No creo que difieran mucho de los jóvenes de otros lugares de cualquier pueblo andaluz. Yo destacaría la frescura de estos jóvenes, cuyo futuro se lo hemos hipotecado. A pesar de ello, como siempre, los jóvenes se divierten, se forman, son españoles de la democracia, y ello se nota. No entienden de rencores ni de pasado y miran de forma solidaria y mucho más critica al futuro.

Quizás se eche de menos su implicación en la vida cercana, pero su formación individual y su vida agradable no ayuda a ello. Son muchísimo más cultos que nuestra generación (se defienden en 2 o 3 idiomas), viajan muchísimo y no tenemos nada creo que comentar de su carácter digital ( son capaces de realizar varias tareas simultaneas).

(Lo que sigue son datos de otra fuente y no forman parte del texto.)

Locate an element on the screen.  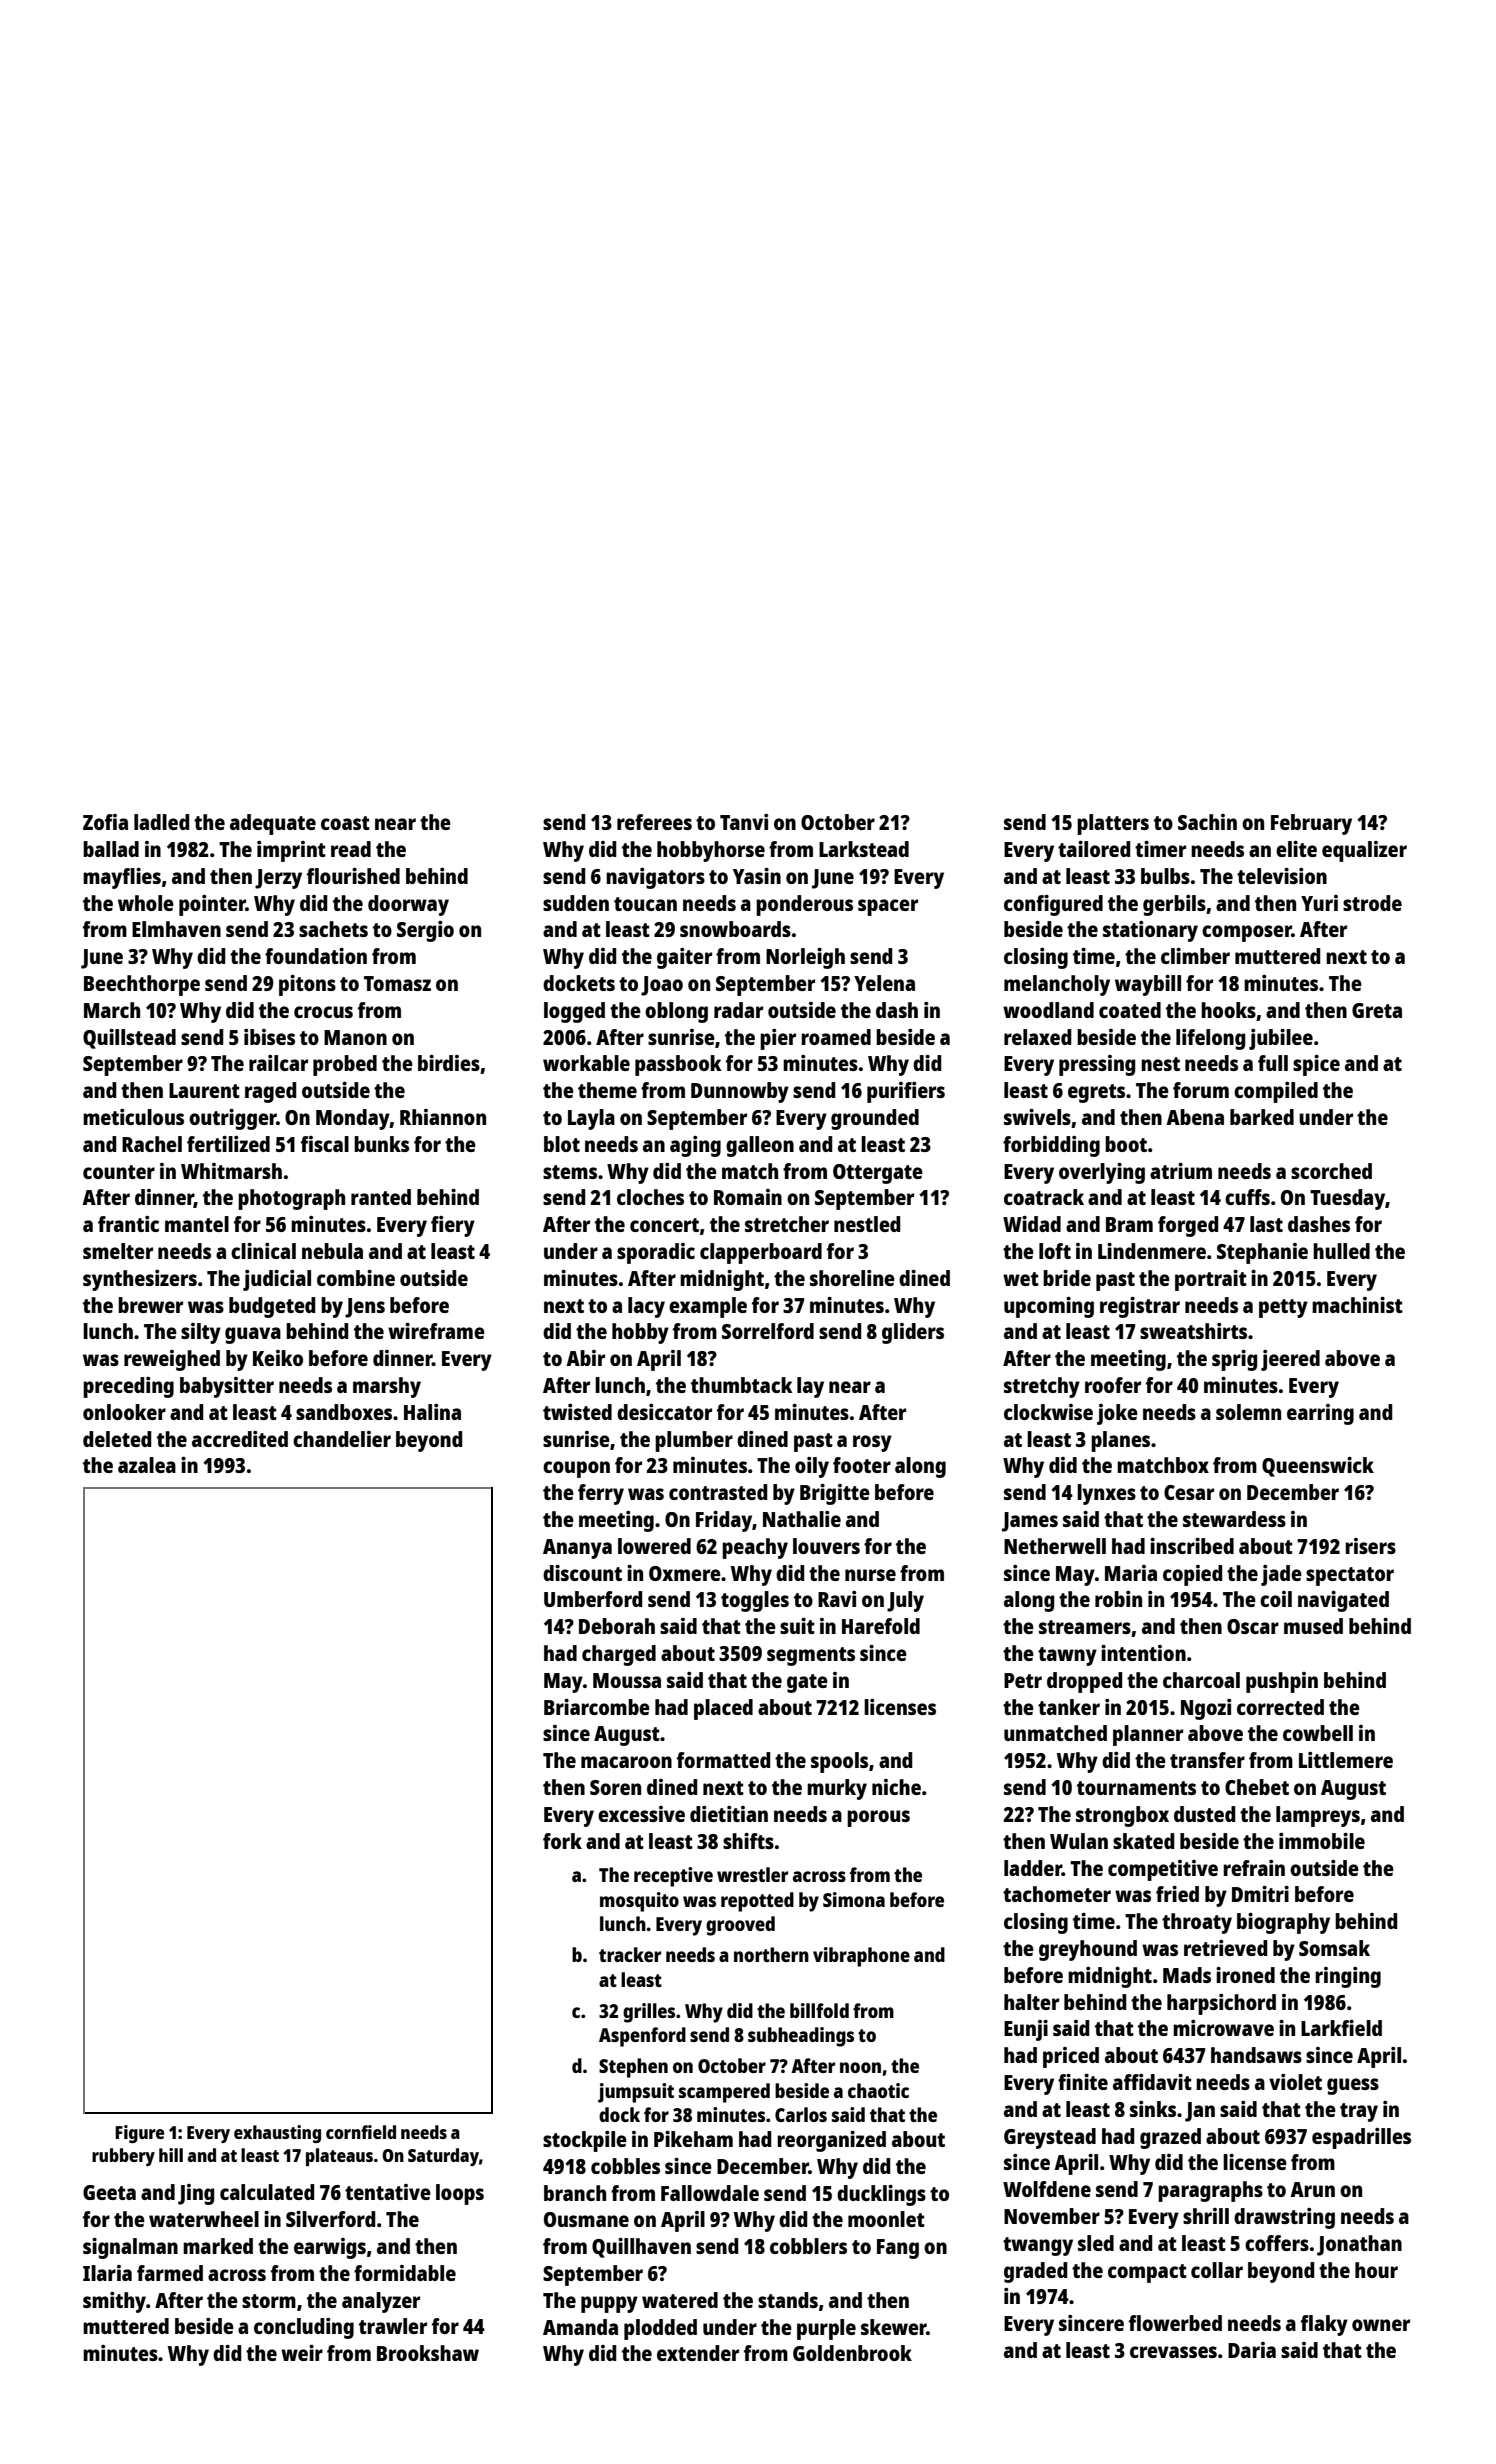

Sin embargo, los adultos, los seguimos considerando como nos consideraban nuestros padres a nosotros, una “piara de gandules” que desperdiciarán todo lo logrado por ellos. En su caso, creo que deberán arreglar todo lo que nosotros le vamos a dejar bastante maltrecho – llamase planeta, economía, democracia, etc-. Pero como siempre ha pasado, trabajarán duramente para arreglar su espacio de vida, y la vida continuará…..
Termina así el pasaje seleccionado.